▸ **WORK REQUEST**
Reprint each record exactly. Pictures are not reprinted.

Stored data
BEGIN

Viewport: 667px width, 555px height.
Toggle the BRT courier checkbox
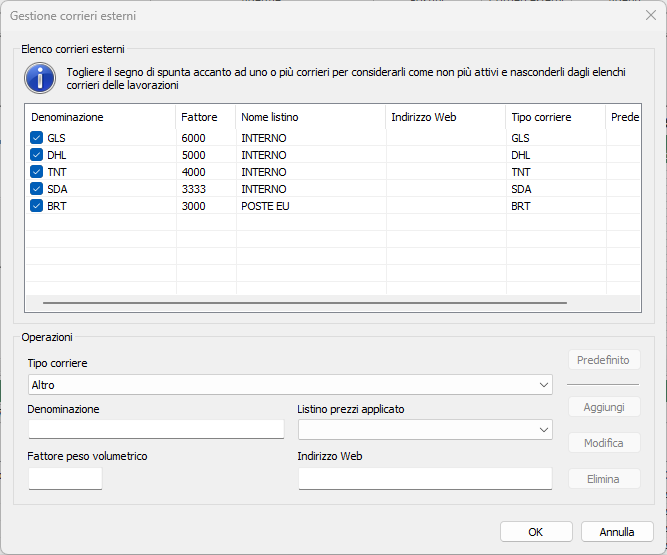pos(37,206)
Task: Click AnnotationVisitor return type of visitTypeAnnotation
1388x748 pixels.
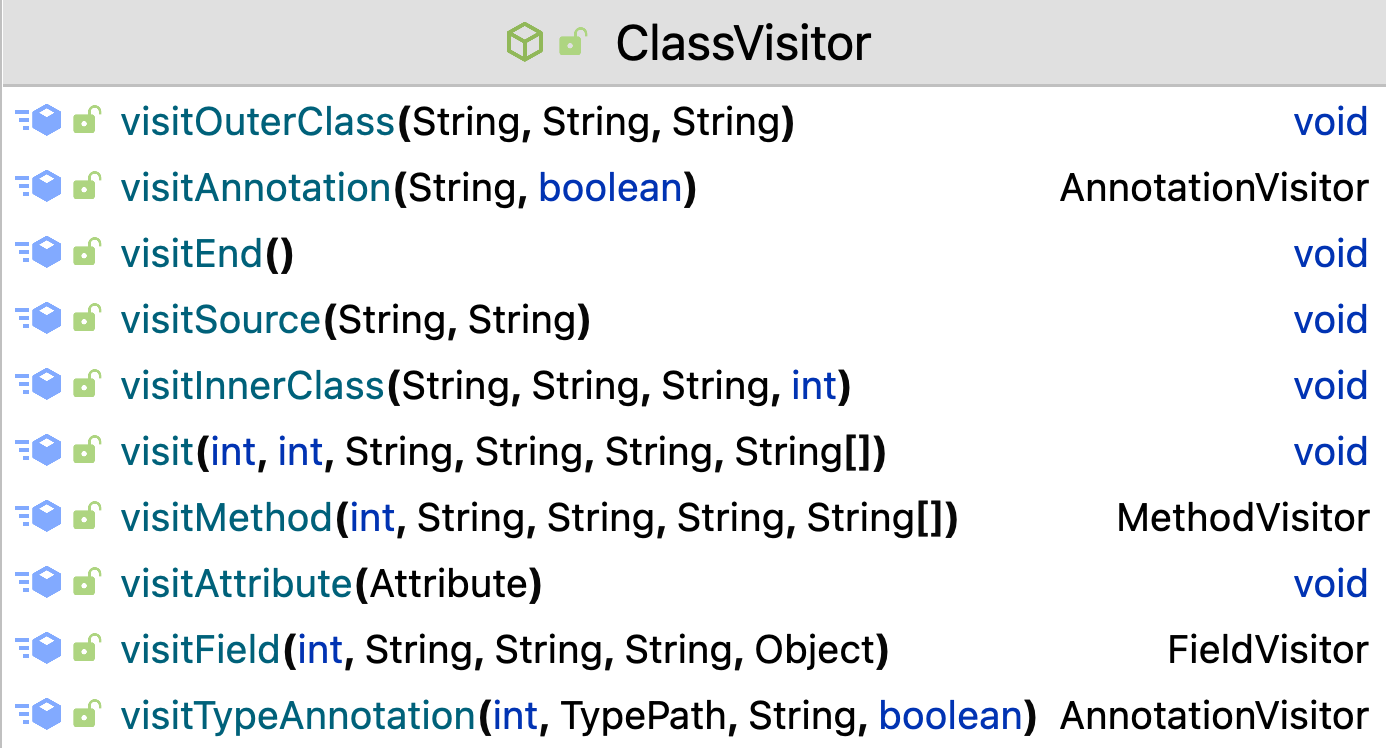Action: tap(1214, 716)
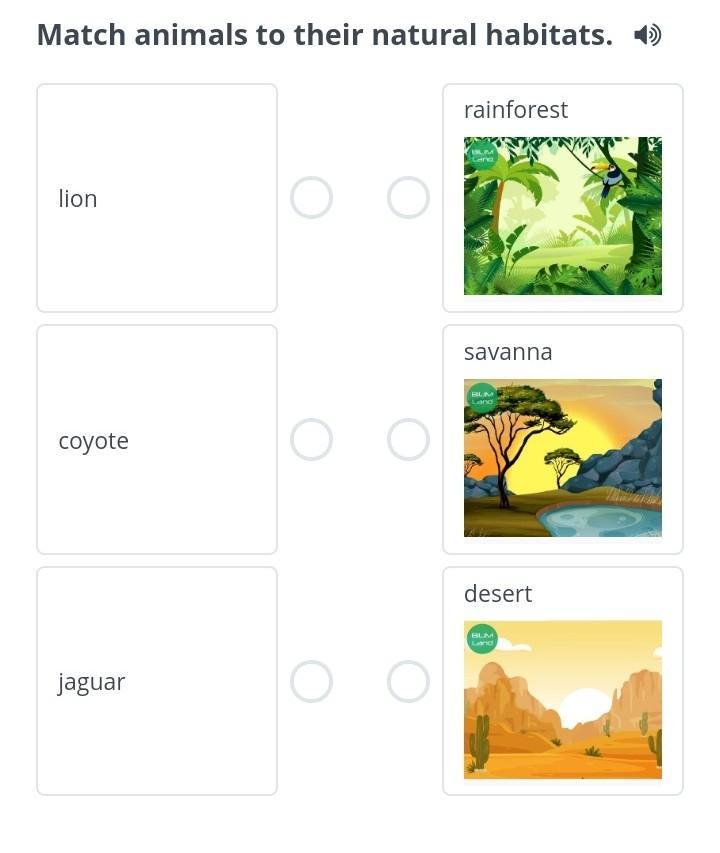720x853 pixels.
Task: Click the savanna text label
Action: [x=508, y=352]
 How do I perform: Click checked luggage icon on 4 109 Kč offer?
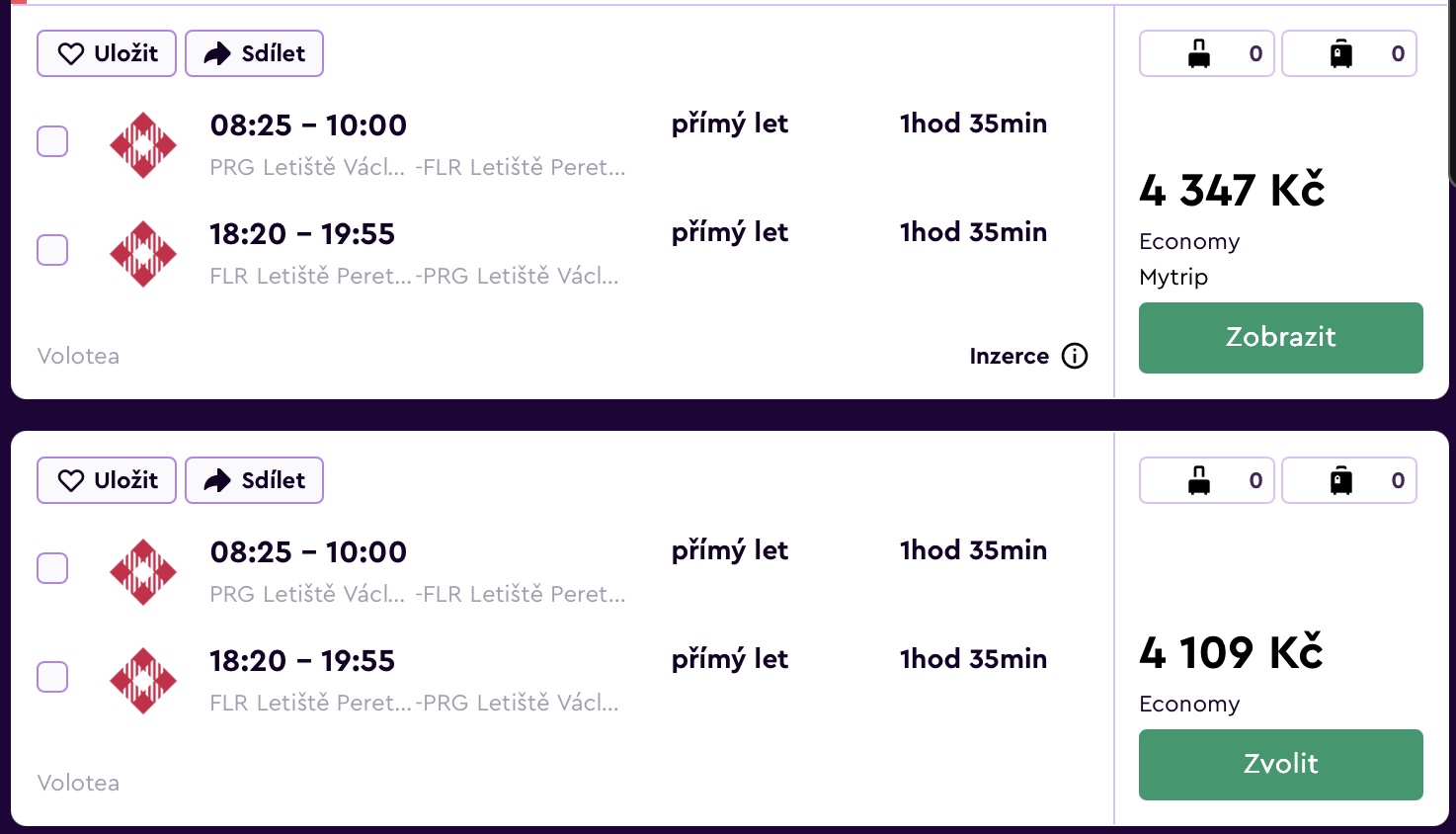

END

▸ **ANSWER FOR THIS EXERCISE**
Viewport: 667px width, 555px height.
Toggle the BRT courier checkbox
pos(37,206)
Task: Click AnnotationVisitor return type of visitTypeAnnotation
1388x748 pixels.
Action: tap(1214, 716)
720x853 pixels.
Task: Click the savanna text label
Action: [x=508, y=352]
 How do I perform: Click checked luggage icon on 4 109 Kč offer?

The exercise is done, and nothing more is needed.